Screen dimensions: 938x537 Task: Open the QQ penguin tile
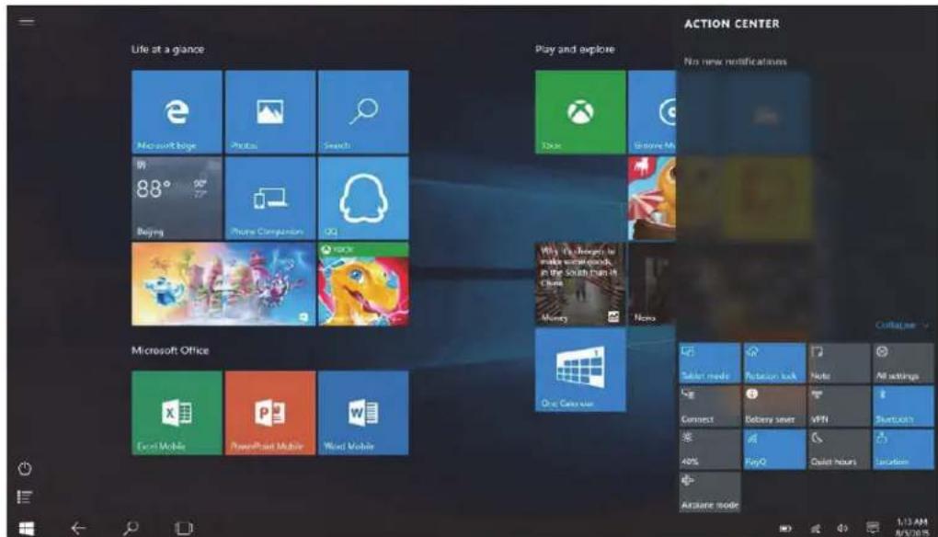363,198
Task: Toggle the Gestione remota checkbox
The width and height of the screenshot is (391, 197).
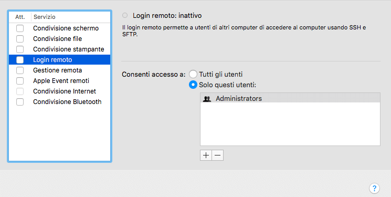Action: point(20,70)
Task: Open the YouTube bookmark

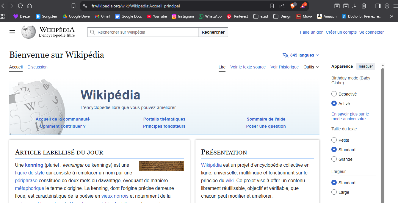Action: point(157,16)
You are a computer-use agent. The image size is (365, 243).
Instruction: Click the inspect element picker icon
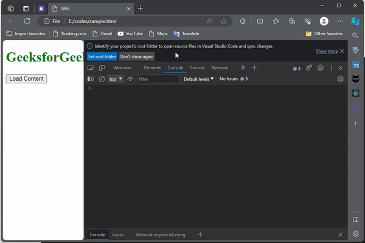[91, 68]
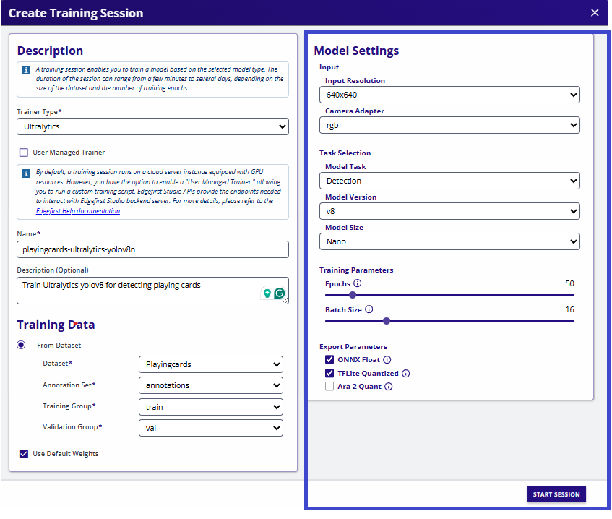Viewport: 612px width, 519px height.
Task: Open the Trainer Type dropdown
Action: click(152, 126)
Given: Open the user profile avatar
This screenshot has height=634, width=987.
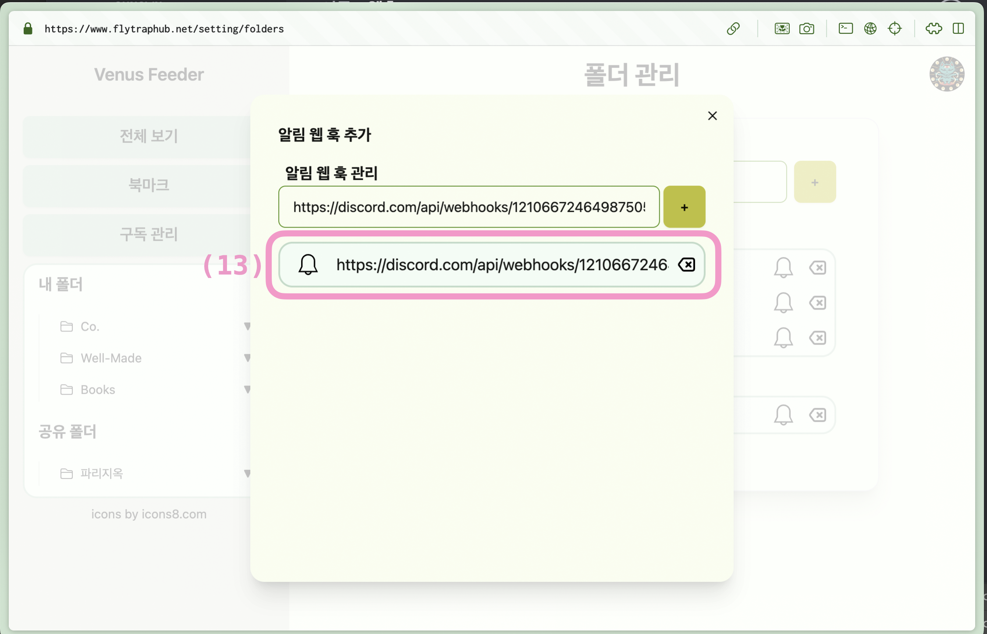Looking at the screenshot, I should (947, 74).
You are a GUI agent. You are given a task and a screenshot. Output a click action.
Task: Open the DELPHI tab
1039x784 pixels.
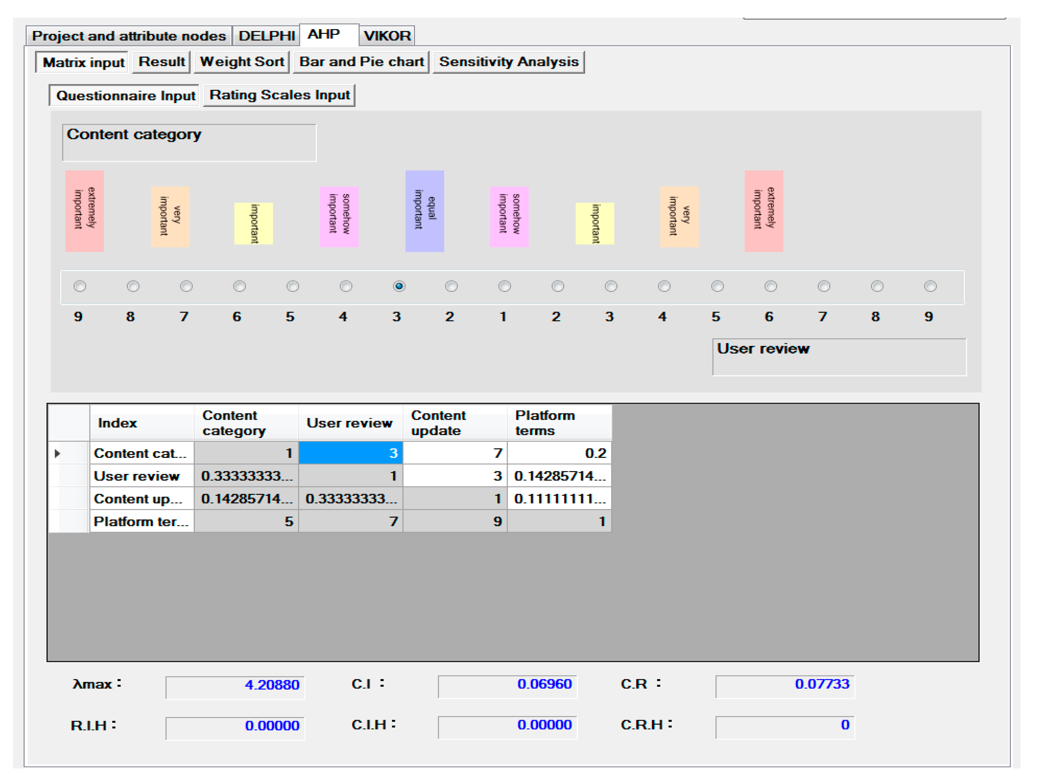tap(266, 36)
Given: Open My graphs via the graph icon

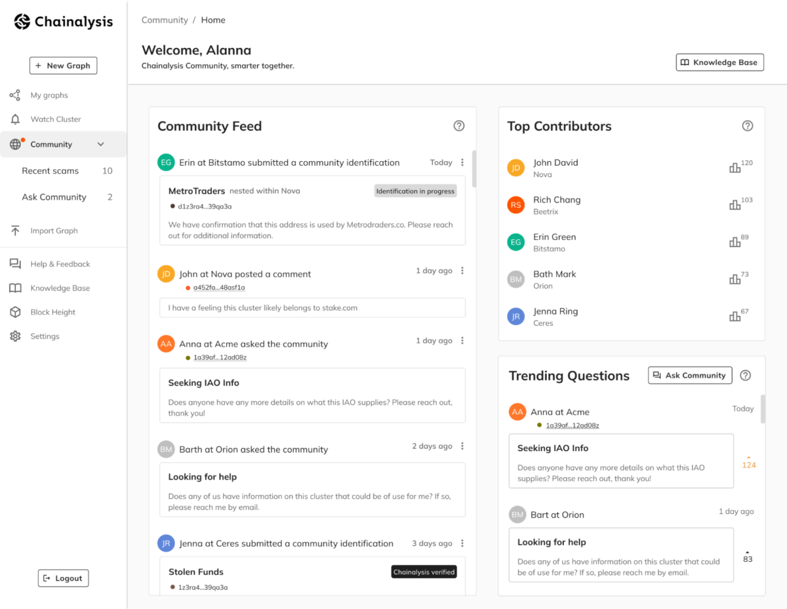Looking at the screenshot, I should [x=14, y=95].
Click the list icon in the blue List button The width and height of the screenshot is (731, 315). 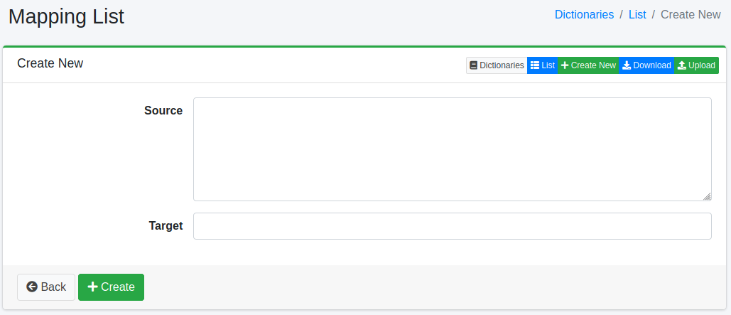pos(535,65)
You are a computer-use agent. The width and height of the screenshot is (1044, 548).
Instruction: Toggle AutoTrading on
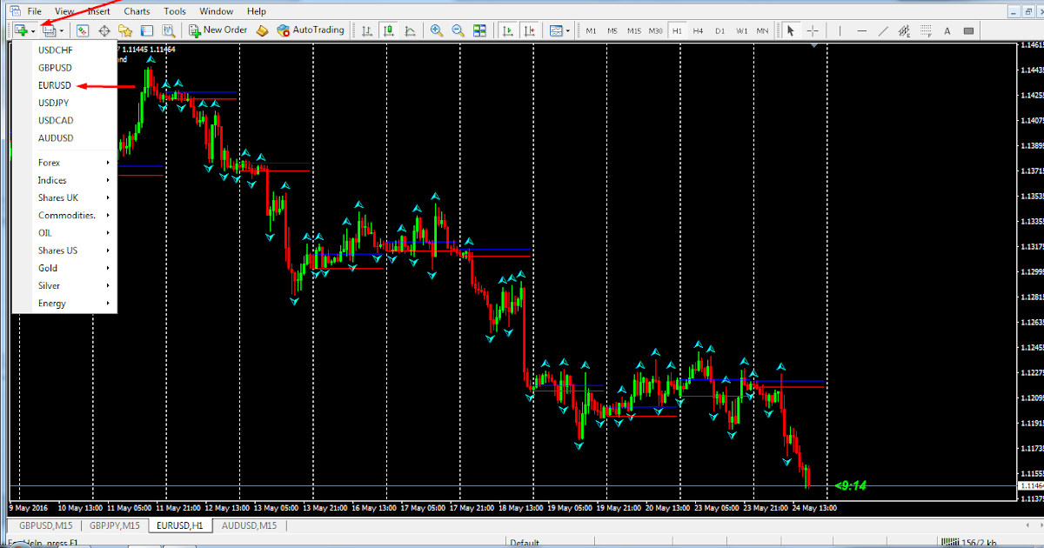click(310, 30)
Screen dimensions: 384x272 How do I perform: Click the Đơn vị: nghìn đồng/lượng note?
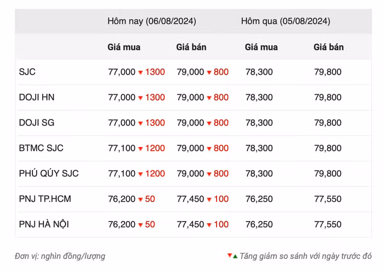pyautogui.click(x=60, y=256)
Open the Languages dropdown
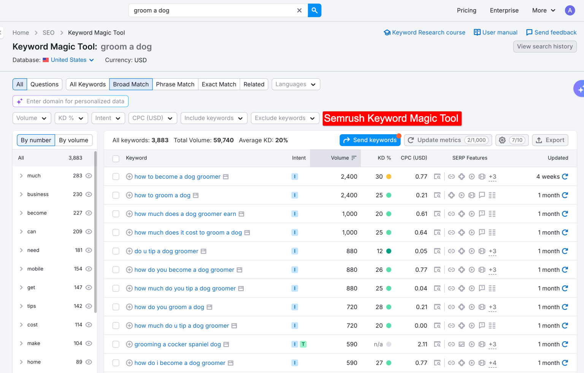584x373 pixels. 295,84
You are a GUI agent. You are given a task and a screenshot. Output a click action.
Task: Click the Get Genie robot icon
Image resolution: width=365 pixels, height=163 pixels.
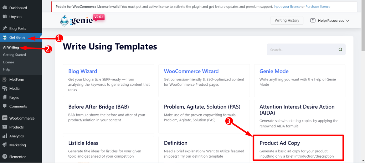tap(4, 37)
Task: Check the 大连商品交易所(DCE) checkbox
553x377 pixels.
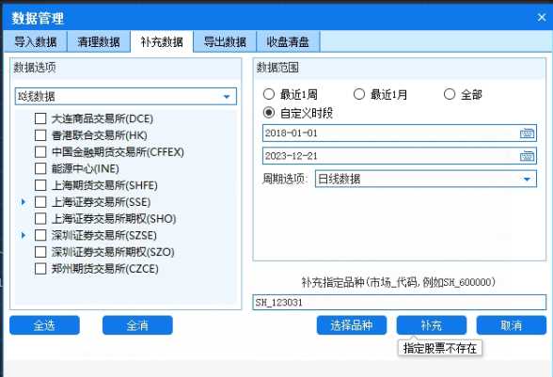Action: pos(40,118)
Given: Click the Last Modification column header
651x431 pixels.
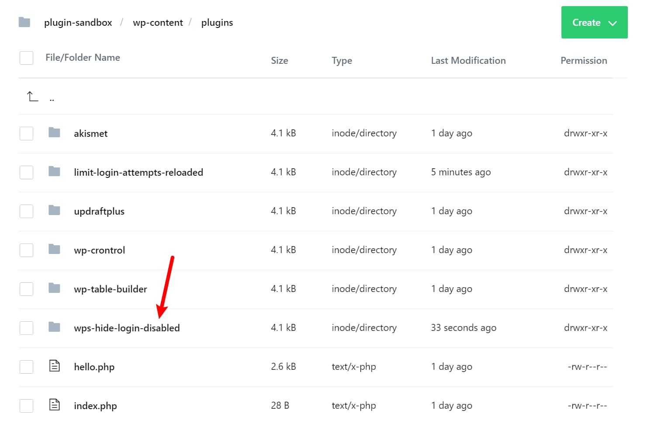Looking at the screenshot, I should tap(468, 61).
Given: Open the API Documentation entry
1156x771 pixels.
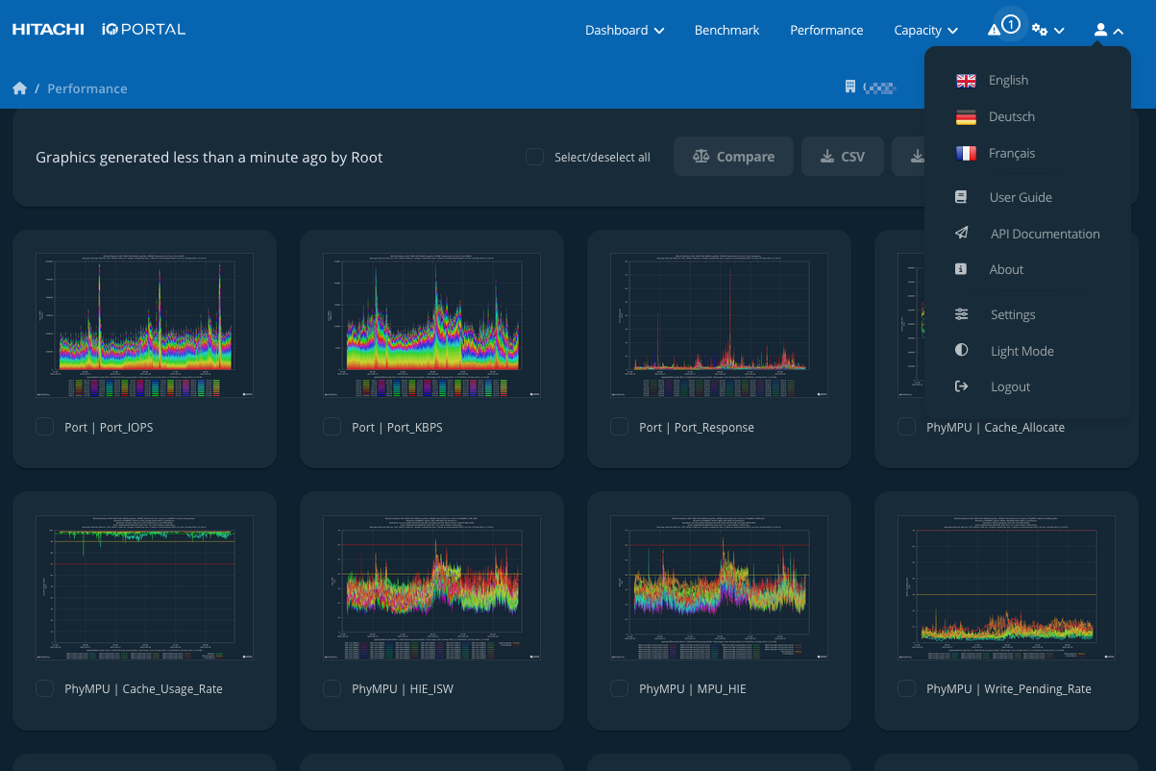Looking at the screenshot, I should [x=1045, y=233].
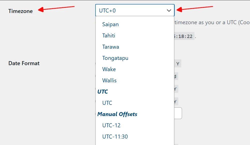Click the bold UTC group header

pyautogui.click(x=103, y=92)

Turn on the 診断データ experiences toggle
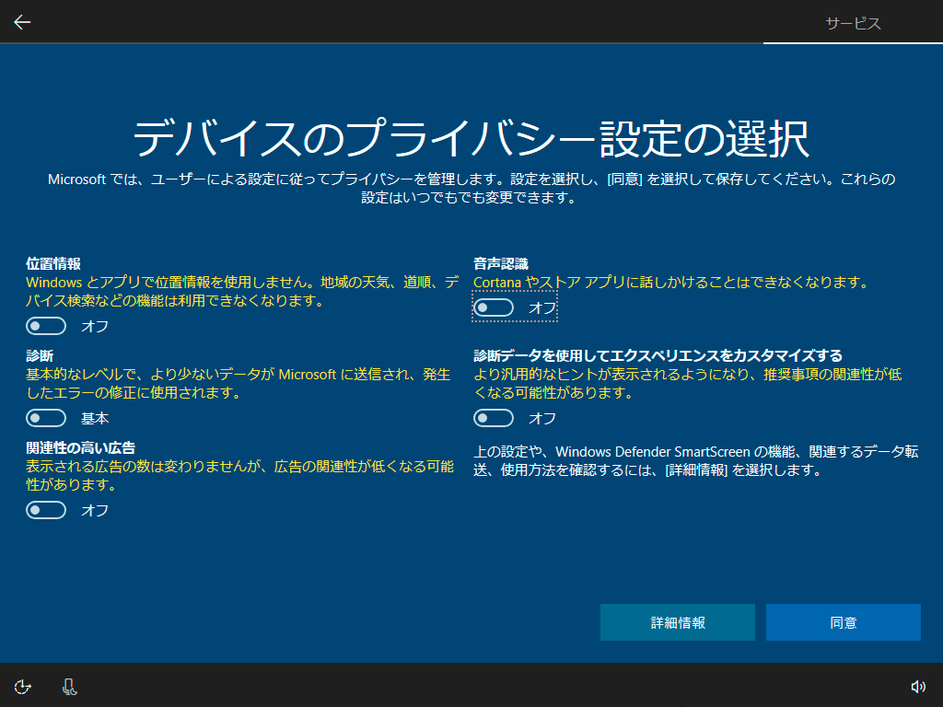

◆ **GIVEN TASK**:
Quote the rows word for word, from the very first line through the line containing "Action: click(152, 126)", including that line. Leave the pictures out.

◆ **OUTPUT**:
Screen dimensions: 938x537 Task: Open the QQ penguin tile
363,198
Task: Toggle the Gestione remota checkbox
The width and height of the screenshot is (391, 197).
Action: point(20,70)
Task: Open the YouTube bookmark

Action: point(157,16)
You are a computer-use agent. The image size is (365, 243).
Instruction: Click the inspect element picker icon
[91, 68]
Viewport: 612px width, 519px height.
Task: Open the Trainer Type dropdown
Action: click(152, 126)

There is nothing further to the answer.